Os músicos Boca Nervosa, 39, e Leandro Lehart, 30, representam duas gerações da mistura paulista de samba, rock e pop negro e lançam agora discos novos


PEDRO ALEXANDRE SANCHES
DA REPORTAGEM LOCAL

Boca Nervosa, 39, cravou em 1985 o sucesso "Nego Véio", mas nem por isso saiu até hoje dos guetos do samba e do samba-rock de São Paulo.
Leandro Lehart, 30, venceu os anos 90 como o maior arrecadador brasileiro de direitos autorais, graças à atividade de compositor de pagode e ao sucesso nacional de seu grupo Art Popular. Com a derrocada do gênero pagode, virou artista solo e vive a sensação de estar de novo na estaca zero.

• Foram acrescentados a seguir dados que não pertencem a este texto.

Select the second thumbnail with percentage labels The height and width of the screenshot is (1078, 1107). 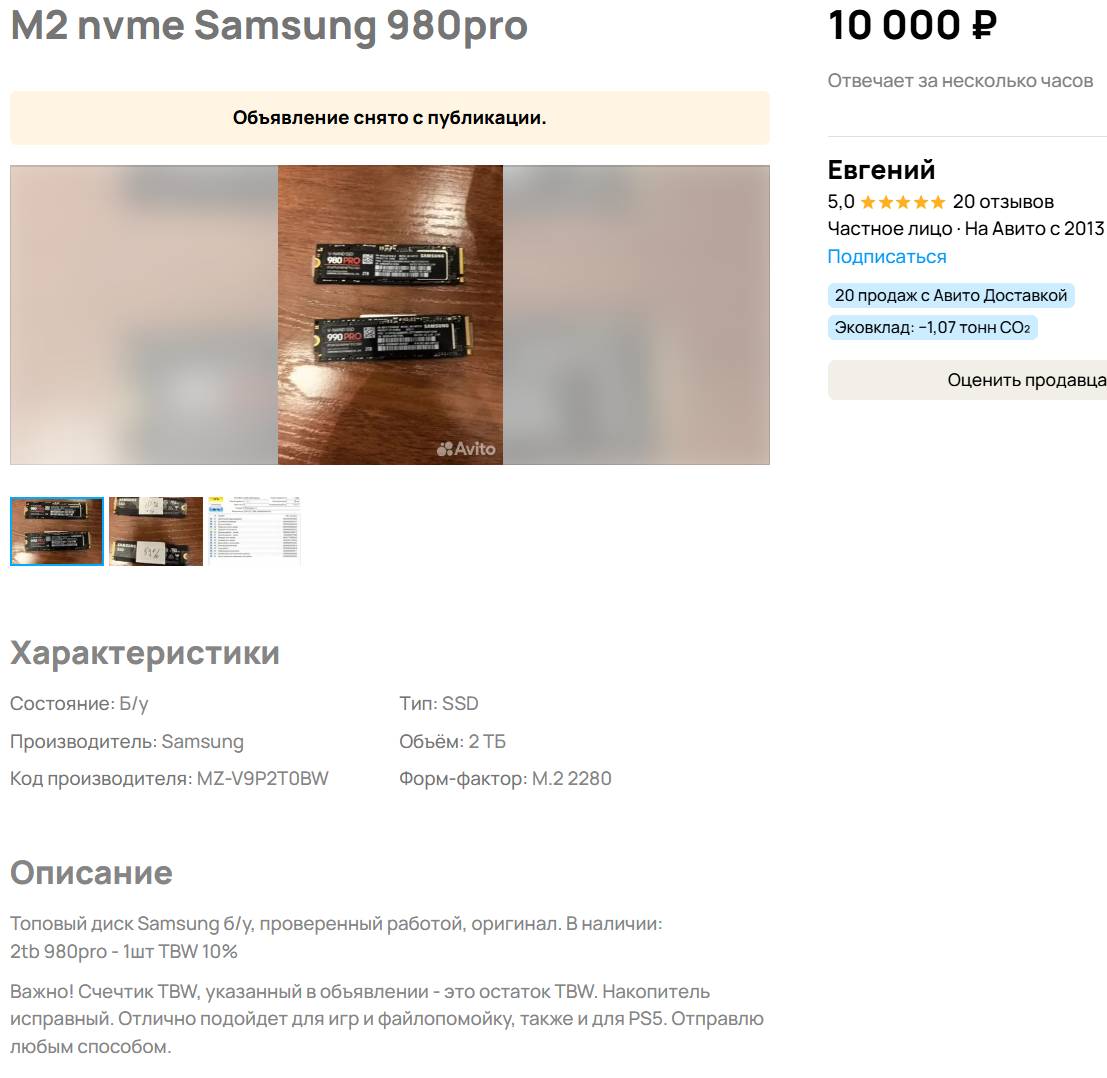[155, 531]
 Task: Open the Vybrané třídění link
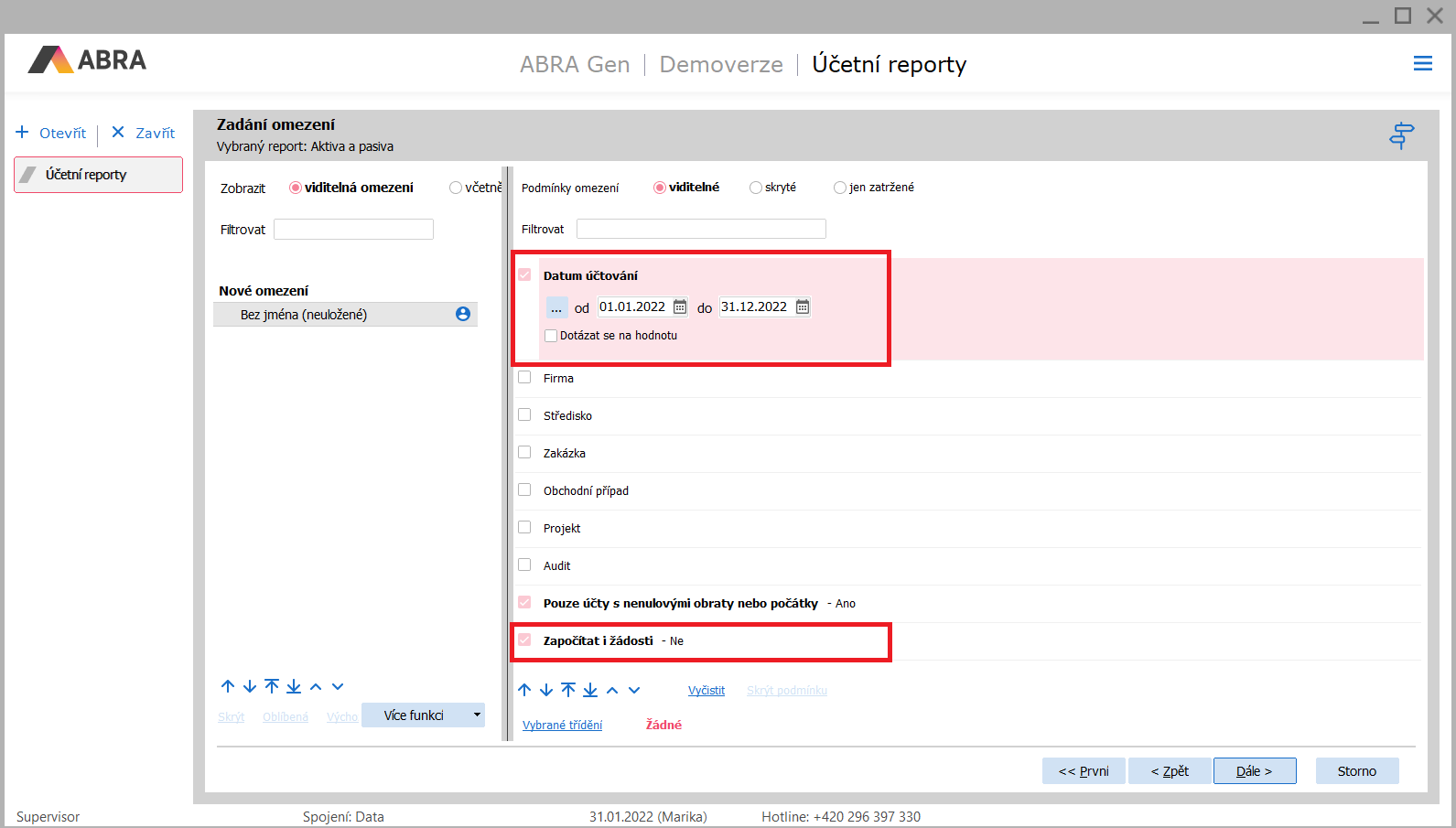pyautogui.click(x=562, y=726)
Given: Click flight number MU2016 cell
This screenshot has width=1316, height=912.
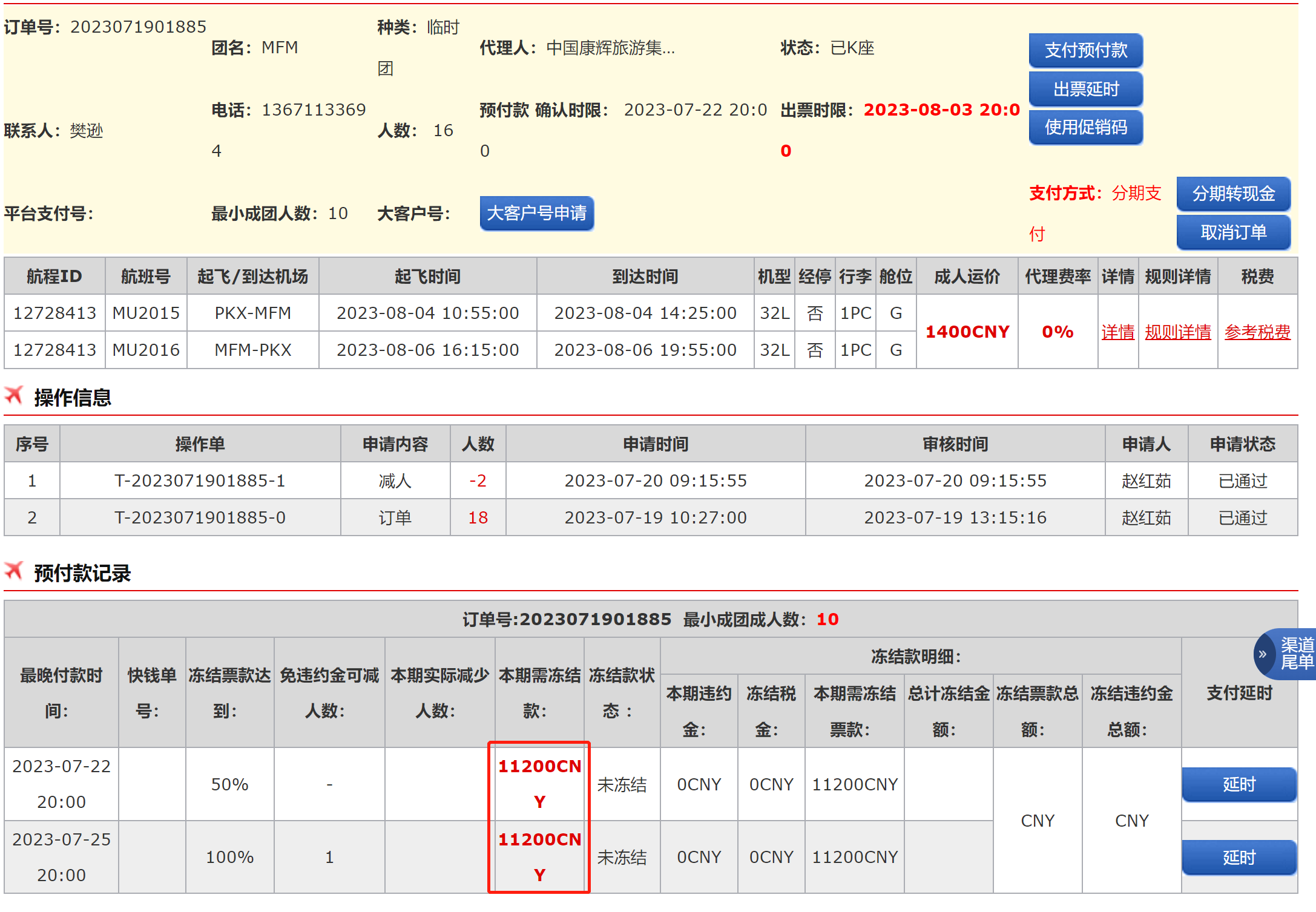Looking at the screenshot, I should coord(146,350).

Integrantes de gerações musicais distintas e lançando agora discos novos, os dois guardam em comum a ligação umbilical com o samba "made in São Paulo" e com a versatilidade, que dificulta a rotulagem de seus trabalhos.
Em "High Society da Favela", Boca Nervosa faz samba, partido-alto e, acima de tudo, samba-rock, sambalanço, samba-soul à Jorge Ben. Em seu segundo álbum solo, homônimo, Leandro Lehart se ocupa de balada, pop, pagode, xote e, acima de tudo, samba-rock, sambalanço, samba soul à Jorge Ben.

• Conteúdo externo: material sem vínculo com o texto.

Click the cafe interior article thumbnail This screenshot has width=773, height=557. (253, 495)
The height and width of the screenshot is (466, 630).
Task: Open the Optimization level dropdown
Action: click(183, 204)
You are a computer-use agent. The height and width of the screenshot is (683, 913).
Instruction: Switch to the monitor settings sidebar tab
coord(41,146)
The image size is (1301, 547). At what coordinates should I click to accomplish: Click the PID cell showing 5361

As coincidências atuais -especialmente a marginalização no mercado e a influência central do som de Jorge Ben- motivaram a Folha a propor aos artistas uma conversa conjunta.

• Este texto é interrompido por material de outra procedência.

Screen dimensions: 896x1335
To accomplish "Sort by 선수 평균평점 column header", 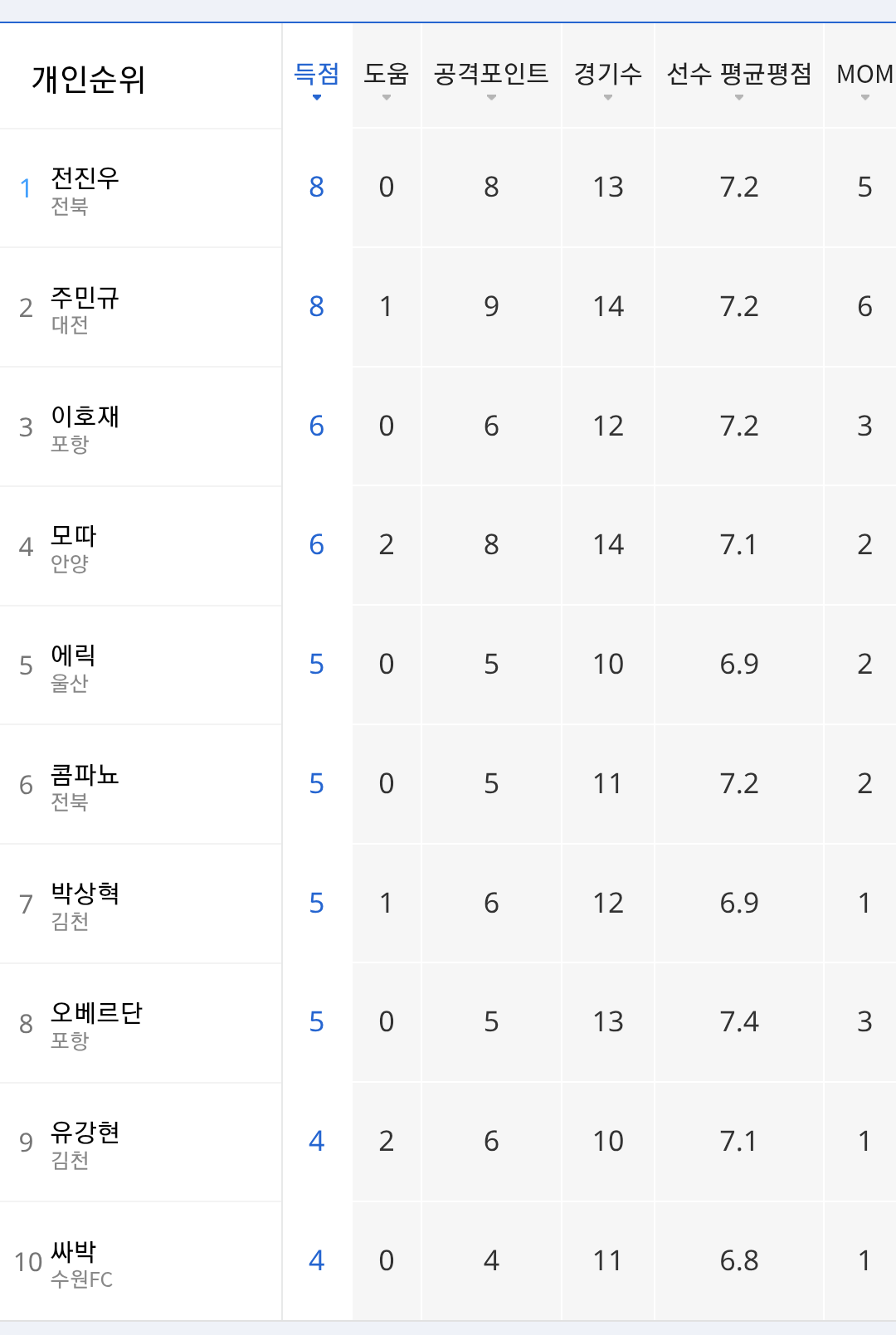I will point(738,76).
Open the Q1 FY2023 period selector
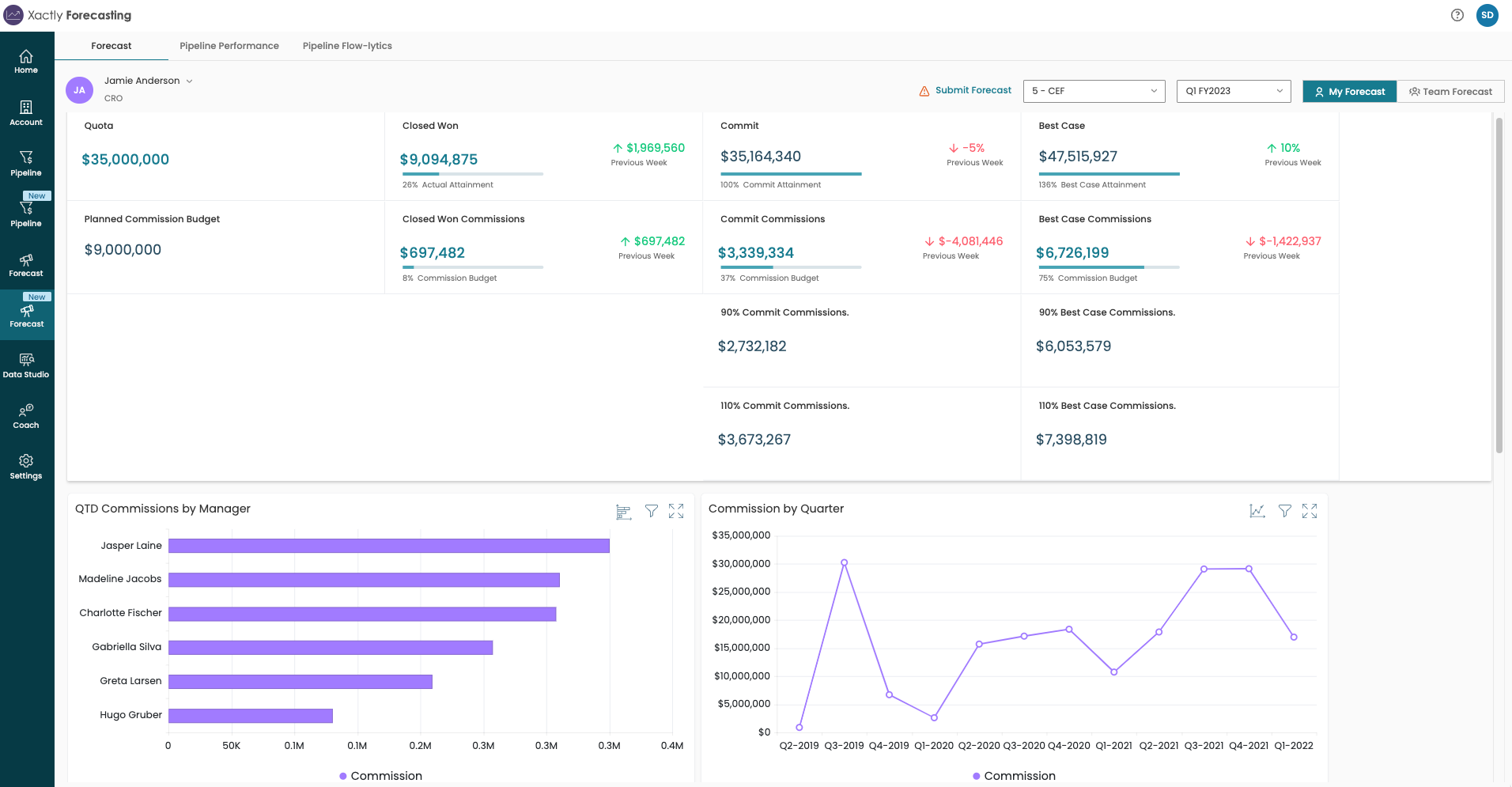Screen dimensions: 1512x787 click(x=1233, y=91)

Ben, hoje Ben Jor, foi tema instantâneo e recorrente. "Ben Jor é o Tom Jobim da negrada. Ele mesmo não tem noção do valor da sua obra. Não quero dividir a música em preta e branca, mas, enquanto os branquinhos cantavam "um cantinho e um violão", ele vinha de [cantarola com voz ríspida" "o telefone tocou novamente". Era como Beatles versus Jackson Five", compara Lehart, que utiliza levadas "ben" em "Torcida Futebol Clube" e "Camila Bandida".
"Quando eu era pequeno, adorava Trio Mocotó, Originais do Samba e a levada de piano e violão de Jorge Ben. Ele hoje diz que nunca fez samba-rock e, de certa forma, nunca fez mesmo. Ele é um suingueiro", opina o ex-puxador de samba da escola Camisa Verde e Branco Boca Nervosa, apelido adquirido no dia em que passou quatro horas cantando sem parar, num baile. "O Telefone Tocou Novamente" (70), de Ben, é um dos carros-chefes de seu CD.

Samba de Sampa?
Lehart fala, então, da influência recebida de Boca Nervosa e outros paulistas da geração 80 (como Grupo Fundo de Quintal e Branca di Neve, por exemplo):
"Na década de 80 ele era para nós o pop star da parada, com "Nego Véio", composta com Mário Sérgio, do Fundo de Quintal. Eu me lembro de um show que vi dele com Clementina de Jesus, chamado "Duas Gerações", o sambista mais novo encontrando a sambista mais velha. Peguei um caminho já bastante aberto por eles. Antes dos grupos de pagode dos anos 90, sambista aqui ainda sofria muito preconceito".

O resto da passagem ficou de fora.